(Text zum Lesen):
Wir besichtigen die Bastion. Wie im Piratenfilm. Weiter in die Altstadt. Tolle Handwerksarbeiten! Vielleicht kaufen wir was, jetzt, wo wir ein Transportmittel haben. Die wenigen Händler, die uns ansprechen, bleiben alle freundlich und unaufdringlich. Bis auf einen, der sich nicht ignorieren läßt und prompt fragt: "You don't talk with Marrocain people?" *seufz*
Wir vertrödeln den Nachmittag in einem Café. Zwei frische Säfte und eine Kanne "Thé à la Menthe" für 17 DH. Das sind 3 Mark! Naja... ist ja auch ein Badeort hier... ;-)
Später wird Steffi blaß um die Nase und geht zum Hotel vor. Ein paar Minuten später folge ich ihr. 95% Einheimische hier...
Abends geht's mir auch schlecht. Ich bekomme eine Erkältung mit Hals- und Kopfschmerzen. Steffi's Fußmassage wirkt gegen die Kopfschmerzen, die Halsschmerzen bleiben. Irgendwann raffen wir uns auf und gehen gegen 20 00 Essen, ins "El Khaima". Total leer, aber gediegen eingerichtet. Nur die Deko riecht etwas müffelig. Die Fischtajine und Steffi's Fisch sind aber gut. 2 Essen, 1 L Wasser und 3 Orangen, macht zusammen 150 DH (30,-). Für Einheimische kaum zu finanzieren; für uns spottbillig.
10. Mai 1998
Essaouira
Heute weckt uns der elektronische Muezzin schon um 4 00. Danke! Ich hab meine Ohrstöpsel im Schlafsack verloren. Neue rein und weiterschlafen; mittlerweile kennt man das...
Um 9 30 besorgt Steffi wieder Frühstück. Klasse. Hinterher geht sie zum Strand und ich bleib im Bett.
"Essaouira, am 10. Mai anno 1998
Ein schweres Fieber schüttelt mich.
Meine Eingeweide scheinen sich gegen
die fremde Umgebung aufzubäumen.
Meine rothaarige Gefährtin hat ein Loch
in das meterdicke Eis geschlagen und uns
ein frisches Tomatenomelett gefangen.
Danke!
Mich plagen Scheinbilder.
Werden wir jemals den Südpol erreichen ?"
Nach der Dusche geht's mir besser. Unten in der Gasse laufen Jungs mit Trommeln rum. Klingt wie bei Djamel. Oder sogar besser? Und alles aus Spaß und kostenlos...
Steffi ist wieder da. Wir schlendern zum Hafen. Postkartenromantik und Fischgestank. Fischer reparieren ihre Boote, ein paar Nachzügler verscherbeln ihren Fang. Fischrestaurants und Garküchen bieten ihre Köstlichkeiten feil.

(Aufgabe A):
Schreib den Abschnitt aus dem Reisetagebuch zwischen "10. Mai 1998" und "Fieber schüttelt mich.", beides eingeschlossen, noch einmal ab und setz dabei "Wecker" an die Stelle von "Muezzin".
(Aufgabe B):
Was haben laut Reisetagebuch die zwei frischen Säfte und die Kanne "Thé à la Menthe" im Café gekostet?
Die Zeilen stammen aus einer anderen Quelle und nicht aus dem Reisetagebuch.

(Vorgegebene Angaben):
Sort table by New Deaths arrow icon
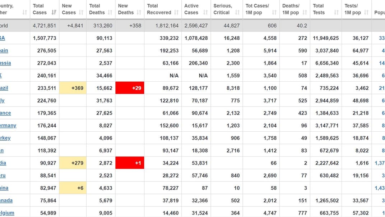tap(139, 12)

(Lösung A):
10. Mai 1998
Essaouira
Heute weckt uns der elektronische Wecker schon um 4 00. Danke! Ich hab meine Ohrstöpsel im Schlafsack verloren. Neue rein und weiterschlafen; mittlerweile kennt man das...
Um 9 30 besorgt Steffi wieder Frühstück. Klasse. Hinterher geht sie zum Strand und ich bleib im Bett.
"Essaouira, am 10. Mai anno 1998
Ein schweres Fieber schüttelt mich.

(Lösung B):
17 DH, also 3 Mark.